[Stored data entries]
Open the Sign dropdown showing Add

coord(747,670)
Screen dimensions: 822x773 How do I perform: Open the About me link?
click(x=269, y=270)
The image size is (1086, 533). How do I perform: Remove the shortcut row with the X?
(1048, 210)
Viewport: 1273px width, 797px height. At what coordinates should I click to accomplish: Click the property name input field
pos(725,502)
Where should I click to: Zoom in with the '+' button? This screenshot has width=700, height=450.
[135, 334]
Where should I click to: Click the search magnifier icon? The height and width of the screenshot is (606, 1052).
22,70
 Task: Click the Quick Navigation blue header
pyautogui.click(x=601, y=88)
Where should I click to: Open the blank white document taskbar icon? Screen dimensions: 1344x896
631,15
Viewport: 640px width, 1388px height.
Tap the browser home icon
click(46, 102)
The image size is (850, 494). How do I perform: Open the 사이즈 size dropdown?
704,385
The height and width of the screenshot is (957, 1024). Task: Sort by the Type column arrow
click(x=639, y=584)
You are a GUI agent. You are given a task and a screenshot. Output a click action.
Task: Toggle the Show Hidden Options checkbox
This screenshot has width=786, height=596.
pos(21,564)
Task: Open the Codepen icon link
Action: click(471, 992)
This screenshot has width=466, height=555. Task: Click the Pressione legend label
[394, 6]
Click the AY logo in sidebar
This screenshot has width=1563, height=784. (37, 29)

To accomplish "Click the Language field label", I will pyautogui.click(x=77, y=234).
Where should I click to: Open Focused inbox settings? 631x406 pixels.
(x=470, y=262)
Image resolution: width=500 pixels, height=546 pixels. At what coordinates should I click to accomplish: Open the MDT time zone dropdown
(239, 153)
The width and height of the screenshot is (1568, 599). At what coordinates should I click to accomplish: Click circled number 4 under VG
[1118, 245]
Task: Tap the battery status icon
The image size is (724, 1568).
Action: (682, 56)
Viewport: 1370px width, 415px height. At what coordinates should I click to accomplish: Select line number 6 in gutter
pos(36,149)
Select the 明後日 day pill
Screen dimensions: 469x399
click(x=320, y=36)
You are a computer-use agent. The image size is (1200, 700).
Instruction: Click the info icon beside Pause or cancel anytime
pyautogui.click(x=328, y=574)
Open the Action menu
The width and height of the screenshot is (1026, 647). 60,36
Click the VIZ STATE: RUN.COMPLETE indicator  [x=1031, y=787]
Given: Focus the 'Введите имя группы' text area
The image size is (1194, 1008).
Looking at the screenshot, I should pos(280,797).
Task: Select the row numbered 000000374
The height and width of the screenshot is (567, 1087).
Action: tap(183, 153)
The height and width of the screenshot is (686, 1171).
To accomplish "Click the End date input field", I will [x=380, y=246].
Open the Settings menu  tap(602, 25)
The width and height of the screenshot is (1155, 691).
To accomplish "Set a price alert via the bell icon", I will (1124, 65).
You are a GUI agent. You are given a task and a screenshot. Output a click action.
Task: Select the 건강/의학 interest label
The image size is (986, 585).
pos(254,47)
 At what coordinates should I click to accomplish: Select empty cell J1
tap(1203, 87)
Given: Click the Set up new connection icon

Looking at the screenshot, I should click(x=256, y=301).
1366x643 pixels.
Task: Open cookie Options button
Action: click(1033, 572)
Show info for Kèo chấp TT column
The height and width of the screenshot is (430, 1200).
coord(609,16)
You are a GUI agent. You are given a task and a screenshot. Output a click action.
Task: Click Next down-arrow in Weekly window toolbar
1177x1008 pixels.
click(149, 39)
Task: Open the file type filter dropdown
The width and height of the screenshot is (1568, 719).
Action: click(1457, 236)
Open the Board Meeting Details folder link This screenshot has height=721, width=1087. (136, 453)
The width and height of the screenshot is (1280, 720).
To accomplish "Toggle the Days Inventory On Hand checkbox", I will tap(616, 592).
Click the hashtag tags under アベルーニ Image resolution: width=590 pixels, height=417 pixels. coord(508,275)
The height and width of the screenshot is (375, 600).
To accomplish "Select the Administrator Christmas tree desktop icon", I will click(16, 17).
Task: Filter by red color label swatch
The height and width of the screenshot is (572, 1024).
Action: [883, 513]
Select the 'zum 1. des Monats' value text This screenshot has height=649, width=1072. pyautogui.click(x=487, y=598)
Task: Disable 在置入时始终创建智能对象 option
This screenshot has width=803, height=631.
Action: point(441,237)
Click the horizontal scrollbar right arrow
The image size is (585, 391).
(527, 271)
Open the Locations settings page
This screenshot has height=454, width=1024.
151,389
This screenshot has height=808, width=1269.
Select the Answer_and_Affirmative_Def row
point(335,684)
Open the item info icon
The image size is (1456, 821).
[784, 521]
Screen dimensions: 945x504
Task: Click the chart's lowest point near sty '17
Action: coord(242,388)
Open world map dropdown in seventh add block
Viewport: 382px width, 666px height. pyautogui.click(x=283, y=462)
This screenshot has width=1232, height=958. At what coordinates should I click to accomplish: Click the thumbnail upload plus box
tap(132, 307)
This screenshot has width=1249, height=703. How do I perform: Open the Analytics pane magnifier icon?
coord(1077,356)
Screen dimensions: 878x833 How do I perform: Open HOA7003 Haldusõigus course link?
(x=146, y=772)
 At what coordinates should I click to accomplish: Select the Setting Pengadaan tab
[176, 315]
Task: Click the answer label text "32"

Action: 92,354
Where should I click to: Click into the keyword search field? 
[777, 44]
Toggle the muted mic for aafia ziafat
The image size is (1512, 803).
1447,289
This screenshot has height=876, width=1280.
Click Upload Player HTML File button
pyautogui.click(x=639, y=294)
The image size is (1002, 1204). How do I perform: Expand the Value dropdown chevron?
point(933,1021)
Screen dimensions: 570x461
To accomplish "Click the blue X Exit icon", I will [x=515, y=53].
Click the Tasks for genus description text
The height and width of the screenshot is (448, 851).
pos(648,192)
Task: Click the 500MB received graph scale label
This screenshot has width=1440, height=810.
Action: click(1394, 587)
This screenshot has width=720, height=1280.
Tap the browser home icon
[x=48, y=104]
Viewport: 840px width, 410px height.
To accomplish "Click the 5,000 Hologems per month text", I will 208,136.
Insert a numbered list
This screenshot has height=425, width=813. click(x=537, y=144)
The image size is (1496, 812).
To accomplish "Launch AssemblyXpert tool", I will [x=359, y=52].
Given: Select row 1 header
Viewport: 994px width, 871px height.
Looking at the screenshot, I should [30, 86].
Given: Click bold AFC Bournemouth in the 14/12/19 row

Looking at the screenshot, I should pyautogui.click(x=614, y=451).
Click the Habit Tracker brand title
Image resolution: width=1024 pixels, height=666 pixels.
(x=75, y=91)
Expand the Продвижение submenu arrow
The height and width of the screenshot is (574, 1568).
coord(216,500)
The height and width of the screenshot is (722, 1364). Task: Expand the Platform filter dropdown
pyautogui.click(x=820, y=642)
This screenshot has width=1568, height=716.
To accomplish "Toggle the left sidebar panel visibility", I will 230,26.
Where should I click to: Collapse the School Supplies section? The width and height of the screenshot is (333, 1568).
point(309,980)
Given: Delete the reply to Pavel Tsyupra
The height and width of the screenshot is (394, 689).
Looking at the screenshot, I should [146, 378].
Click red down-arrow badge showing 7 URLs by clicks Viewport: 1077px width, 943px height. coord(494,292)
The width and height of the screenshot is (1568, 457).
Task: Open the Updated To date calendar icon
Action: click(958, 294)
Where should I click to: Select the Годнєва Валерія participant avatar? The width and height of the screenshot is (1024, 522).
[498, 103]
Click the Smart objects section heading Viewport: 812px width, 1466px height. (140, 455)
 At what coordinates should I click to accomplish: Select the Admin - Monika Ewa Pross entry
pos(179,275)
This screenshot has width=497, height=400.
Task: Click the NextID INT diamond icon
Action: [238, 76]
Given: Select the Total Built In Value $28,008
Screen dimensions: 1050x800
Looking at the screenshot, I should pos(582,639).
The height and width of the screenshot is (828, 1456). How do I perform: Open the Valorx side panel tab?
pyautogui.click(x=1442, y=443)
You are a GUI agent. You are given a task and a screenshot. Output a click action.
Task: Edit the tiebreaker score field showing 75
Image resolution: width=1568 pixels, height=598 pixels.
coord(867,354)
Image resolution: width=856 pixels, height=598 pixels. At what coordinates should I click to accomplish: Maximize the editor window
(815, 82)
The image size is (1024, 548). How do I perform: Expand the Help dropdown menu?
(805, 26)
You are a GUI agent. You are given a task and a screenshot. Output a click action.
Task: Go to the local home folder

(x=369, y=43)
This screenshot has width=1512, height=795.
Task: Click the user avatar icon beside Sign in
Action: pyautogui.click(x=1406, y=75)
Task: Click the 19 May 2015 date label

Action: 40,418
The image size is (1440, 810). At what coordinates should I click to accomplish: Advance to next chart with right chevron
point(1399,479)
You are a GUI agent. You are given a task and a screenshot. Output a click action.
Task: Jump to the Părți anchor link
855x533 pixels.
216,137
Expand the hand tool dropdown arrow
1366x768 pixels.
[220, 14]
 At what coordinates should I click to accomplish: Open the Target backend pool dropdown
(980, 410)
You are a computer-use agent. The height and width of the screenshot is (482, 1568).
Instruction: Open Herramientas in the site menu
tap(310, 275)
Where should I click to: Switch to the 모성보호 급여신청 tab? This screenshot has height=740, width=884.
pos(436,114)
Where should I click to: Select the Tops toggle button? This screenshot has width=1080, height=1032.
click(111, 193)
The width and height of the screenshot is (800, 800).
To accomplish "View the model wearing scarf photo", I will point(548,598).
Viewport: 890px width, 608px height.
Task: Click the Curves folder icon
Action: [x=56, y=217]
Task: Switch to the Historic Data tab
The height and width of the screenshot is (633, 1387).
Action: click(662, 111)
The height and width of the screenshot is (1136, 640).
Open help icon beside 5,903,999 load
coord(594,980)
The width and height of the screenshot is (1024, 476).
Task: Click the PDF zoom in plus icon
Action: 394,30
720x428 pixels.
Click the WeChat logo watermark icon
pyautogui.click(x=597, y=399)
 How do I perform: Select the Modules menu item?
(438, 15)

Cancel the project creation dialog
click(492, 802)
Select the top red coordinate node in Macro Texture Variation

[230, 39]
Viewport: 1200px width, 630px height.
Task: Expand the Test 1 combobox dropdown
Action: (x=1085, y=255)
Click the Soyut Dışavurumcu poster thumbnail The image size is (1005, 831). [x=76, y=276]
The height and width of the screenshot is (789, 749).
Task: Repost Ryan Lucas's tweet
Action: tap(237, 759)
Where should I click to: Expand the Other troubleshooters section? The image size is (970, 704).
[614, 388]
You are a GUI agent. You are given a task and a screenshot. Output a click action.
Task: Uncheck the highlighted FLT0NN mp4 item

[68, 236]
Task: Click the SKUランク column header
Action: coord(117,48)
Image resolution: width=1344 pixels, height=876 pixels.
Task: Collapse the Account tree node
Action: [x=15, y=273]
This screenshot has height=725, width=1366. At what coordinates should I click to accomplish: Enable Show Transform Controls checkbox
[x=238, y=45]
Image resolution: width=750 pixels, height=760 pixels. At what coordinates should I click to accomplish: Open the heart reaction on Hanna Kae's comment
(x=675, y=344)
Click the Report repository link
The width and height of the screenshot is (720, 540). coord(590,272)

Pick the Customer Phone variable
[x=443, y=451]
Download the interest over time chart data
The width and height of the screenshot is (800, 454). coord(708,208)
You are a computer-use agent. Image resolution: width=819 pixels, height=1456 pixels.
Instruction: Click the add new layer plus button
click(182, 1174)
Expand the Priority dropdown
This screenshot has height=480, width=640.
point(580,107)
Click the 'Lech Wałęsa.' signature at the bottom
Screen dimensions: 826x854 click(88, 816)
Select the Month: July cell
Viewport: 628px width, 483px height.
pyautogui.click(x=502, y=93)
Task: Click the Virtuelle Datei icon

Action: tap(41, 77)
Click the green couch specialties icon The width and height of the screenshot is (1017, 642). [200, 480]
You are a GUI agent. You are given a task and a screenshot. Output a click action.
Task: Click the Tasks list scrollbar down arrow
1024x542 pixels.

[Exercise instructions]
Pick out the lines above that hold the string "computer" and show them.

[Exercise response]
You are a computer-use agent. The image size is (1200, 700).
You are a computer-use agent. The height and width of the screenshot is (482, 1568).
You are a computer-use agent. Image resolution: width=819 pixels, height=1456 pixels.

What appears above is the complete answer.